Diretor da UAE Emirates projeta a última semana da Vuelta a España “será dividida em três partes, vamos ser combativos a partir de amanhã”, assista o vídeo
O diretor da UAE Emirates, Joxean Fernández Matxin, conversou com o jornal espanhol MARCA durante o 2º dia de descanso da Vuelta a España 2025, nesta segunda-feira.
O basco analisou a estratégia da equipe para tentar reverter a desvantagem de João Almeida em relação ao líder Jonas Vingegaard. Em suas palavras, a ambição é clara: “Se perdermos, será tentando vencer até o último dia”.

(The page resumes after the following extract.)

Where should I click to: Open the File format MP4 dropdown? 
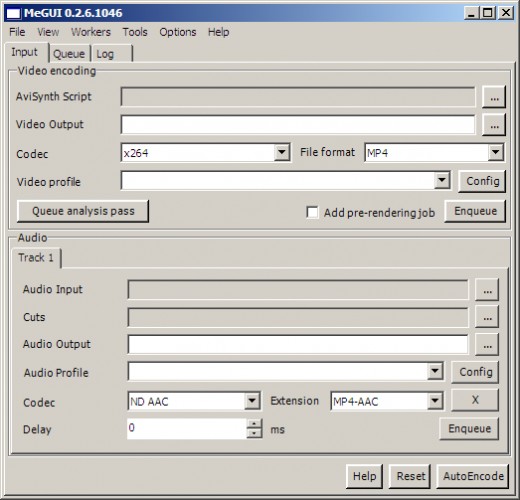click(x=496, y=152)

“Três etapas de montanha, além do contrarrelógio, tentaremos todos os dias”
Restando 5 dias de competição, sem contar a chegada em Madri, a diferença entre Almeida e Vingegaard é de 48 segundos. Matxin reconheceu a dificuldade, mas garantiu que a equipe tentará de todas as formas.
“Sim, no papel, temos três etapas de montanha: terça, quarta e a Bola del Mundo, além do contrarrelógio. Tentaremos todos os dias”.
“O contrarrelógio será muito difícil porque Jonas é um ciclista que sabe lidar com eles incrivelmente bem em Grand Tours. É verdade que ele não se saiu tão bem neste Tour; ele foi superado por Tadej por um minuto, e também não houve grandes diferenças para Almeida (7 segundos a favor do português)”.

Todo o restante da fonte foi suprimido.